What would it take to improve education in Federal Way?
Thu, 11/19/2009
Some have suggested that my columns have been all negative without any suggestions on how to improve education in Federal Way.
I believe I have made some suggestions in the past, but I will devote this column to what I think it would take to make Federal Way a light in the darkness of education.
It is my contention, supported by the empty buildings that could house well paid workers in Federal Way, that if this community were producing well educated students who did not spend their time committing crimes, businesses would target Federal Way for any expansion, or relocation, that was contemplated.
My suggestions follows:
1. As one school board member stated recently, and quite correctly, “The parents have primary responsibility for the education of their children.” Schools should not be “Daycare Centers.” When parents are not assuming this responsibility school personnel should be quite clear about the possible outcomes to the parents and the community.
2. Let’s have a school district that focuses on areas where it is not doing well and lets the public know the “real” facts about these areas. Study groups and other esoteric discussions will not bring in the public who are usually part of the solution. Continuing to placate the public with isolated accomplishments makes the public “Comfortably Numb.” This injection of Morphine is quite evident by attendance at any school board function. Discussions of the requirements for a new Superintendent brought out less than a dozen parents in the school district!
3. Let’s get over the “Student Empowerment” concept. Educators, should but don’t often, believe that they can be judgmental about academic progress. Building false “Self-esteem” only leads to more drastic problems. It is time to bring in the “Dog that ate my homework” as the dog might be better suited to being in the classroom than the student!

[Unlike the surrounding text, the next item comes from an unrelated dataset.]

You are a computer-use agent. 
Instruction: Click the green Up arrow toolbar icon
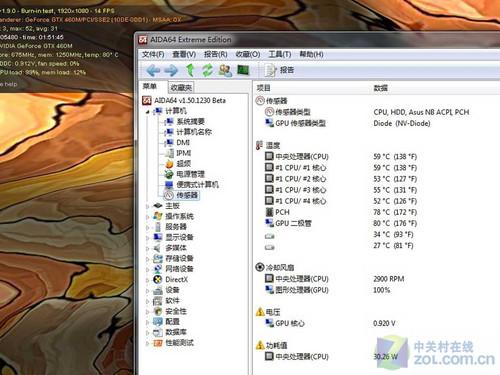(x=190, y=70)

4. Let’s “Call a Spade a Spade.” Educators bemoan, quite correctly in my opinion, the lack of adult support for the children of Federal Way. To a great extent they have themselves to blame for this. They refuse to be candid about the actual progress that children are making on a scale that is relevant to either the parents or the rest of the world.
5. The priorities of some parents and students in our secondary schools have little relevance to achievement as it is measured in the rest of the world, including the US Department of Education. As such the district needs to remove all distractions from those students that are not meeting expectations. Not just barely passing as it is now.
6. Last year there was a nationwide poll of parents that asked “What do you want from your children’s schools?” The answer was that they wanted them to be “Satisfied.” I can tell you that being “Satisfied,” as a student, was not even a dream when I went to school. We did not come to school to be “Satisfied.” In fact we were “Dissatisfied” with much of what we were required to do in school. Student empowerment? Forget it! There was a body of knowledge to be attained and this required our full time efforts. If we did not exert this we found our lives in school, and at home, to be much less than “Satisfying.”
These suggestions would ruffle a lot of fur I am sure. However, unless we change the relationship between schools and parents I can’t see how we can get students to focus on what is usually defined as achievement. Today there are too many loopholes in the system that allow for insufficient efforts directed towards learning. Instead we have, particularly in secondary schools, a juvenile social hall with attached teenage playground. Nowhere else in the modern world is this happening and as a result our children are learning less than we did. This is the first generation that will be less educated than their parents according to the Governor’s commission on learning.
The learning process hasn’t changed in centuries. It requires focus, without distractions, on what is considered to be important. I fear that many of our children don’t realize what is important until it is too late.
Let’s get out the brush and comb out some lose hairs!